PROVIDED DATA →
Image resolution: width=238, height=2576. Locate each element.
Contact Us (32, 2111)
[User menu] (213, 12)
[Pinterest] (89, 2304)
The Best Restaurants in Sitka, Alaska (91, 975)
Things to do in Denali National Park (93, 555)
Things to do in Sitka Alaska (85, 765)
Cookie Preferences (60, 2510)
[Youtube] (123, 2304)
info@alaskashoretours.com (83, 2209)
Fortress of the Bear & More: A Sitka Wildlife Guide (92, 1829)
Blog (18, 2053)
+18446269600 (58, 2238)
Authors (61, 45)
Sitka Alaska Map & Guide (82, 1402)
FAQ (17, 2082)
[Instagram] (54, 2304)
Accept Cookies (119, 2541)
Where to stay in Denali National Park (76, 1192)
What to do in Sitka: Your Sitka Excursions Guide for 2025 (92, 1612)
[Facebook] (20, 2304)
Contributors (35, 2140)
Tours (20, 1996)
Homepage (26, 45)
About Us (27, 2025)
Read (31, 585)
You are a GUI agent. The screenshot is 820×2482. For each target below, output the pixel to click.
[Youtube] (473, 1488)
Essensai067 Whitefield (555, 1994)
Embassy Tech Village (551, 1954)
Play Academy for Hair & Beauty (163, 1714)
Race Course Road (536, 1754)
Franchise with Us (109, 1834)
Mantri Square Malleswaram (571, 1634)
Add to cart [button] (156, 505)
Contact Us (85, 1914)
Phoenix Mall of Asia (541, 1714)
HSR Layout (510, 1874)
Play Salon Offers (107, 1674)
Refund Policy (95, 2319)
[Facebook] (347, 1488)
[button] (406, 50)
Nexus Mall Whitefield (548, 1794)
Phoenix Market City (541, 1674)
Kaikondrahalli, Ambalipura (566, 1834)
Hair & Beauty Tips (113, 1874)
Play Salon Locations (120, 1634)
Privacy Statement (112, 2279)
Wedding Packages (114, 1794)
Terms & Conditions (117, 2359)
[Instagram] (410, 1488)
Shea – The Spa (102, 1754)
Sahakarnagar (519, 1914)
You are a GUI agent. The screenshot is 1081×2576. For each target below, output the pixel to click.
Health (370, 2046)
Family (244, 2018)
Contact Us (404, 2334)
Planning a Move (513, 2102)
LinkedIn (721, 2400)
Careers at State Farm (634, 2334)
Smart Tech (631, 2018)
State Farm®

WHAT YOU SHOULD DO → Up to and including the line with "Blog (18, 2053)", please return the records exactly, beginning from their first line.

ANSWER AREA →
Image resolution: width=238, height=2576. Locate each element.
Contact Us (32, 2111)
[User menu] (213, 12)
[Pinterest] (89, 2304)
The Best Restaurants in Sitka, Alaska (91, 975)
Things to do in Denali National Park (93, 555)
Things to do in Sitka Alaska (85, 765)
Cookie Preferences (60, 2510)
[Youtube] (123, 2304)
info@alaskashoretours.com (83, 2209)
Fortress of the Bear & More: A Sitka Wildlife Guide (92, 1829)
Blog (18, 2053)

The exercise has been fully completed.